My smile widened. “Calum would have insisted you cut off a limb or something.”
He gathered cups and debris onto the tray. “I would have told him the truth, eventually. You never know, it may have changed him for the better.” The clinking stopped. “What on earth were you doing with him, anyway? You’re a dreamer, and he seems more nightmare than dream. The kind of guy that always blames others when something goes wrong, or wants everything his way.” He scowled. “Do you have some kind of masochistic desire to live in misery? Is that why you chose to be with someone who makes you unhappy?”
My immediate reaction was to laugh off his words, yet something clicked. “Maybe.” I rubbed my finger. It no longer felt naked without a ring. So convinced Calum would propose, I had gone to a jeweller and tried on diamond rings. My favourite was still a simple solitaire but I knew, deep in that place where truth lies, that Calum would have wanted a huge, ostentatious monstrosity.
A weight lifted from my shoulders. I no longer had to please him, no longer had to wear clothes I hated or cook food only he liked. I was free. My shoulders relaxed into the back of the seat, easing an ache I hadn’t noticed before.
I glanced over and wondered. How much of my inner circumspection had he seen?
A satisfied smile quirked the corners of his mouth. “Tell me how you met,” he ordered. “I need to understand your head in this.”
I pulled my skirt down as far as it woul
d go, prepared to humble myself. “Guys have never fallen over themselves for my attention. So when this handsome guy in a bar asked me out on a date, I was horrified and delighted at the same time. Horrified because I thought at first he had mistaken me for one of his harem of females, delighted when he spent the rest of the evening by my side and afterwards drove me home.”

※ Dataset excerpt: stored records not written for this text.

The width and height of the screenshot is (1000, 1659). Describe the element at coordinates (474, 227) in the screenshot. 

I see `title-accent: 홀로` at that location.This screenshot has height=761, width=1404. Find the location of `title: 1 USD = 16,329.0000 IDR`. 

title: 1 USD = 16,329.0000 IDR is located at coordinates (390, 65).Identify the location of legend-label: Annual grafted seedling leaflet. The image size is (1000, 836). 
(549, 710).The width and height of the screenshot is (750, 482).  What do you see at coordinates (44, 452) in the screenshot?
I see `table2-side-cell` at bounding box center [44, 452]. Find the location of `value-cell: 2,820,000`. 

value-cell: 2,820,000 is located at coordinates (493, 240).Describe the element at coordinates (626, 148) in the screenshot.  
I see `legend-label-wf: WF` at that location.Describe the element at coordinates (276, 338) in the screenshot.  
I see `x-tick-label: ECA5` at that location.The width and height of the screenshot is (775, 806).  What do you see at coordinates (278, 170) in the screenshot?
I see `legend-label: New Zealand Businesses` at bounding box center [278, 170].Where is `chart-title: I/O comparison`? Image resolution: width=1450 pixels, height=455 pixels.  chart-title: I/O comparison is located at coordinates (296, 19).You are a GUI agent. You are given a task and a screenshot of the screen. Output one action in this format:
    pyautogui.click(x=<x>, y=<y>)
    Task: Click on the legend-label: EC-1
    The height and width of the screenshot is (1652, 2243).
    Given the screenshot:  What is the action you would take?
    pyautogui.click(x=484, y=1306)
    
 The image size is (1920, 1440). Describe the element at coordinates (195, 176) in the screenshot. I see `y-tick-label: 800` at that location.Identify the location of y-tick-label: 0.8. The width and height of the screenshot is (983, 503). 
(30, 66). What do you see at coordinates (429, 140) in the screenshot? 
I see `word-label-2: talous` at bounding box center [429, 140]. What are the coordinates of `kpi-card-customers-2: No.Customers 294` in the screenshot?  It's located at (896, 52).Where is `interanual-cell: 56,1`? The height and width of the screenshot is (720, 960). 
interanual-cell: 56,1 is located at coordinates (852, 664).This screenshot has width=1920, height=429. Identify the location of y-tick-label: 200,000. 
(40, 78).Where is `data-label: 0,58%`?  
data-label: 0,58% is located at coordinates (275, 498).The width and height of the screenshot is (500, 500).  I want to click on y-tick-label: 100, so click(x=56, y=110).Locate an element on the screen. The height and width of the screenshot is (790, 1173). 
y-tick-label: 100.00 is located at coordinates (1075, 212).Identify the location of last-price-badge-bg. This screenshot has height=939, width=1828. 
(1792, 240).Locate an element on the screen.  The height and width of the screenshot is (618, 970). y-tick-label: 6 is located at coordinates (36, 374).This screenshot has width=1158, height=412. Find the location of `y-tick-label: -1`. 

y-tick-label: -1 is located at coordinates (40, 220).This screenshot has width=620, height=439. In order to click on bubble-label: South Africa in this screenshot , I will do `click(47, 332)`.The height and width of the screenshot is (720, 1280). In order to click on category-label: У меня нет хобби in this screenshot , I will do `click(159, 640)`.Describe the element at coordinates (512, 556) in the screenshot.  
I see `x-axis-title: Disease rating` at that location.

“You had no idea he was cheating on you?”
I rubbed the back of my neck. “There were odd things, I suppose, like when he changed the password on his phone and didn’t give me the new one.” I took a breath. “I chose to overlook these because I thought he was what I wanted. I thought he might change, thought I should make more of an effort. I was lazy, I suppose. Didn’t want to upset the applecart.”
He pegged his nose with his fingers. “Not even when they’re all rotten and stinking?”
“Dig down far enough and you might find one that is still good.”
He nodded understandingly. “How far did you dig?”
“Not very far—I guess I couldn’t stand the smell.” I gave a half laugh and blinked back tears. “You must think me stupid. A fool.”
He shook his head. “Calum is the fool. He couldn’t see the fabulous girl in front of him. Well, his loss is my gain. I have a spare room if you need somewhere to stay.” He gave me a sideways look. “I might be a doctor, but I cannot promise to heal the heart. Do you have a pen?”
I dug in my bag again. “Here. I don’t need anywhere to stay. I appreciate the offer but I have my own place, tiny though it may be.”
He handed me a scrap of paper. Sidney. He hadn’t told me his name until now. The phone number blurred. Just as well I wasn’t standing; my entire life now spun around me. Hope bloomed. My feet itched to dance; my soul opened a shutter and began to sing.
I extracted an old receipt from my bag and wrote my number down on the back and handed it to him. “You see, I do have a phone.” I stood up.
He blocked my path and tipped my chin up with a finger. “You look happy, free,” he said softly. “I’ve never seen your eyes so luminous.” With an embarrassed laugh, he shook his head. “Just as well you don’t want to move in with me, I might not let you leave. Well after that, I’m starving. How about pizza?”